Red hot auto sales under the U.S. government's cash for clunkers incentive began to cool as dealer inventories tightened and showroom traffic showed signs of leveling off from its frantic pace of a week ago.

One industry analysis released on Tuesday forecast a steady decline in clunker related business even though the Obama administration and Congress added $2 billion to the program in recent days with hopes of matching the success of its first weeks. Sales during that period topped 250,000 and rebates exceeded $1 billion at least, according to government and industry figures.

We see that interest dying down, Senior Analyst Michelle Krebs said in an interview on the consumer auto industry resource group's analysis of buyer intentions. It's still high. It's better than pre-clunker levels, but it's off its peak.

Krebs said the original $1 billion funding for the program was very low in relation to the size of the auto market. This, she said, created a Gold Rush mentality where consumers stormed dealers at the end of July and in the first days of August to cement discounts with rebate funding running low.

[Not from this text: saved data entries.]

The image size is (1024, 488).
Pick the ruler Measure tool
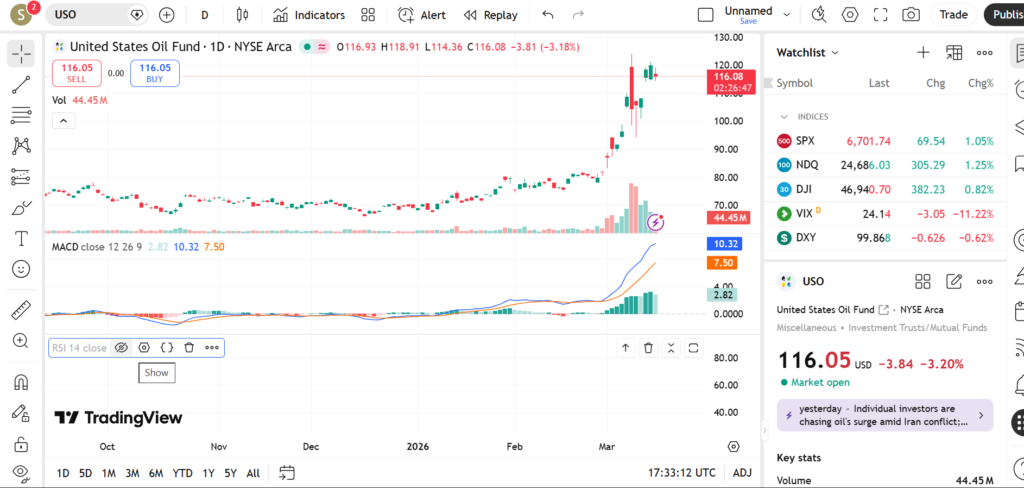[21, 311]

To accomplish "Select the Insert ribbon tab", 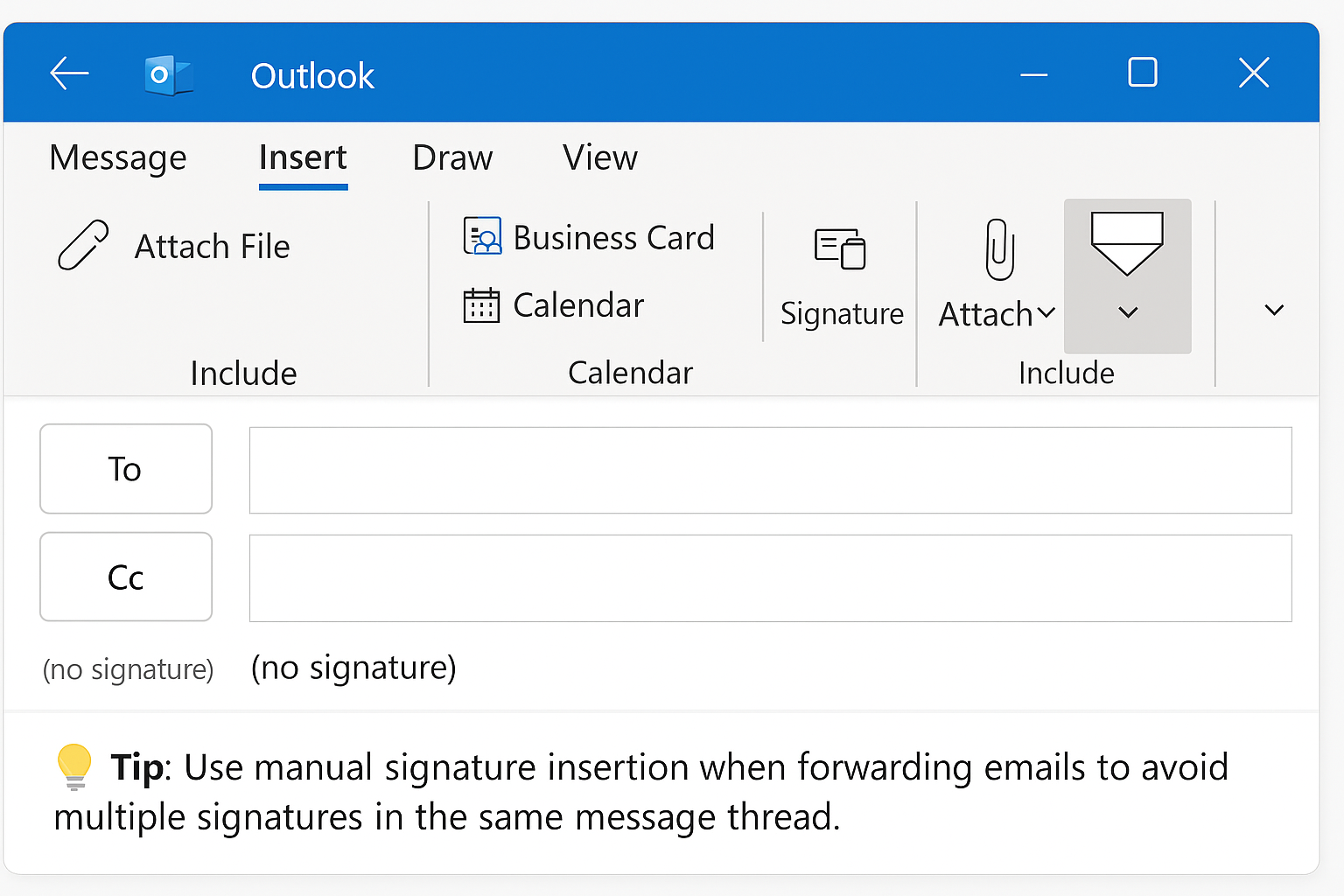I will pyautogui.click(x=302, y=158).
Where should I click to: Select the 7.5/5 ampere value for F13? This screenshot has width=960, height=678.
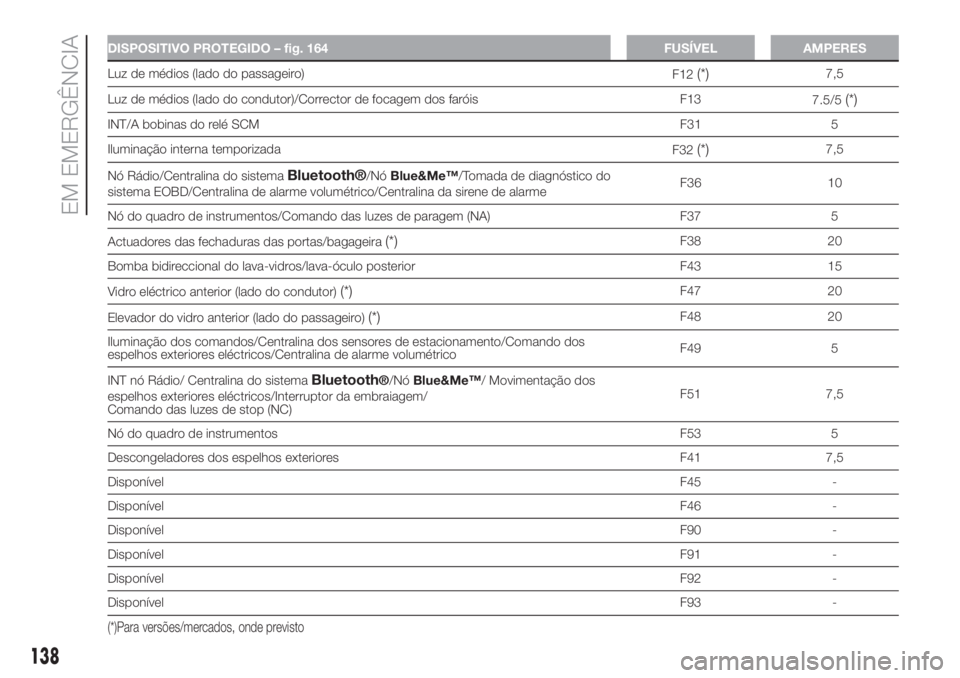tap(834, 100)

The clunker initiative offers rebates of up to $4,500 when consumers trade in older cars for more fuel efficient new ones. Dealers say buyers are trading in mainly sport utilities, pickups and other U.S.-made vehicles for fuel stingy foreign-made passenger cars.

Automakers credited clunker trade-ins for boosting July sales to the best annualized rate for 2009, a year in which carmakers have contended with a devastating decline in business. The horrid, recession-driven sales environment contributed to bankruptcies at General Motors Co and Chrysler this spring.

Both have since emerged from Chapter 11 to an uncertain place in the market with the healthier Ford Motor Co rebounding nicely in July from the brutal sales decline and Japanese powerhouses Toyota Motor Co <7203.T> and Honda Motor Co <7267.T> capitalizing strongly on the clunker fueled consumer shift to passenger cars.

Tammy Darvish of Darcars Automotive Group said showroom traffic has eased for domestic models since the first week of the month, with inventory running low.

Chrysler shut down production during its bankruptcy in April, and GM slowed output significantly for over two months during its restructuring.

Foreign makers, especially Toyota, are still attracting buyers for historic discounts but traffic has eased slightly for those dealers, too, Darvish said.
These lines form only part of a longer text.